In hateful tirades against the communists who expropriated his family, the videos he posted on YouTube and Bitchute in 2019 address the pain that Germany allegedly suffered after the end of the monarchy. He claims that a “principality of Reuss” would have been “manageable and clear”, stating that “if something wasn’t going well, you approached the prince”. Heinrich XIII has little use for democratic structures: he believes that separation of powers is “an illusion” and that Germany is a “tributary vassal state”. He also claims that “representatives of the Rothschild dynasty” were behind the French Revolution for the purpose of abolishing monarchy.
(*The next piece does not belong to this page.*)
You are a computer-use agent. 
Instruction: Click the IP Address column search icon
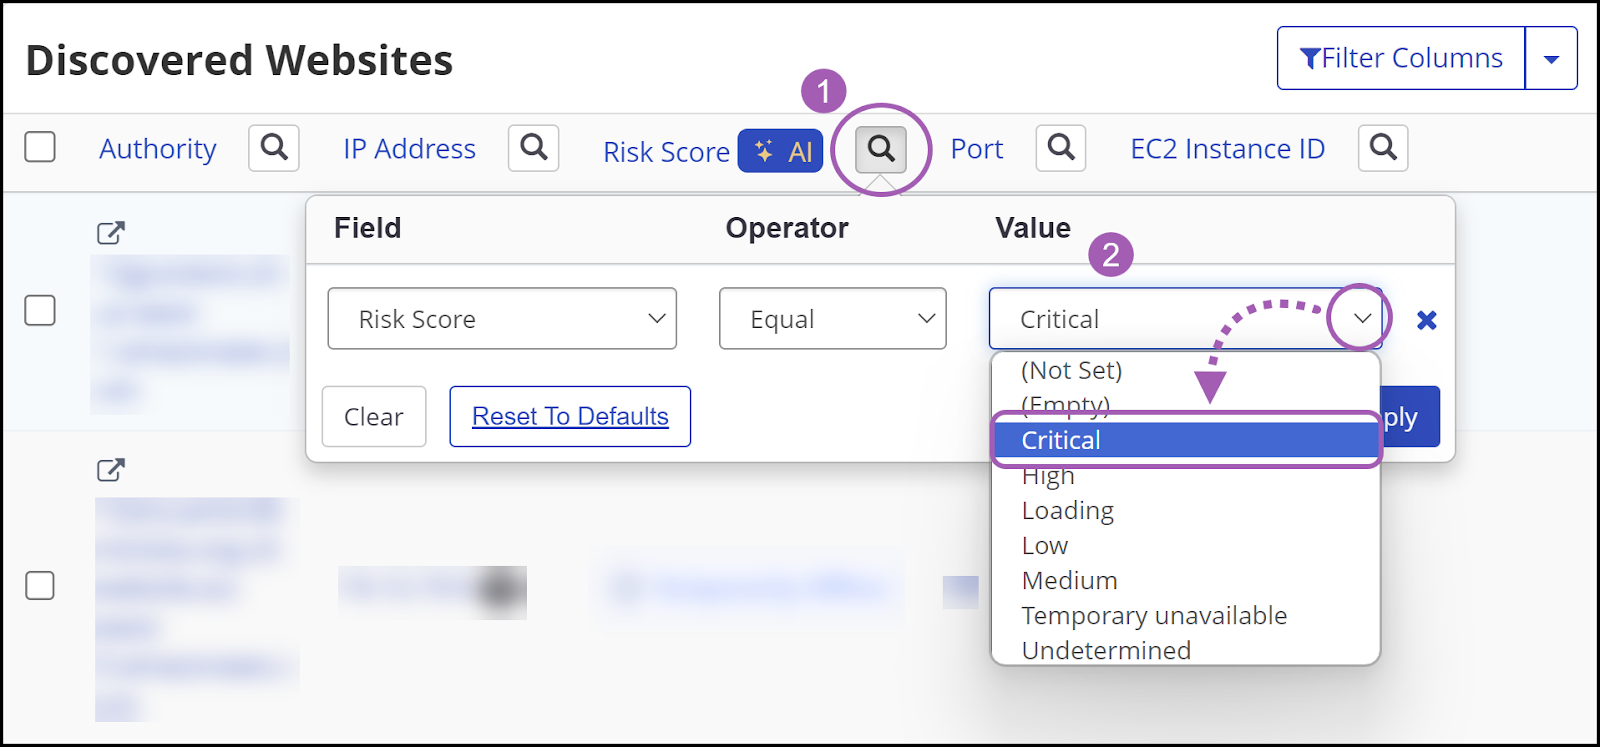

The same goes for the October Revolution in Russia. He says that Hitler also had financial backing from the US, which was guided by a Jewish conspiracy to “promote the dispersal of the Jewish population”. There is nothing more antisemitic than blaming National Socialism and the Holocaust on Jews.

The Telegram group has since been removed.

A council for their own state structures

As a reward for all that hate and conspiratorial thinking dressed up as aristocracy, “Prince” Heinrich XIII was allegedly made chairman of the central “council” of the Reichsbürger group. The council was to be in charge of “planning the construction of their own state structures” after “the intended takeover” (see: Die Welt). For that reason, he was arrested on Wednesday in Frankfurt, where his offices are located, on suspicion of being the network’s ringleader. He also owns a neo-Gothic hunting lodge called Weidmannsheil, which, in keeping with his status, he made available to the Reichsbürgers so they could plan their network meetings for their “revolution”. The end result was to be a “principality of Reuss”. But for now, there is only jail.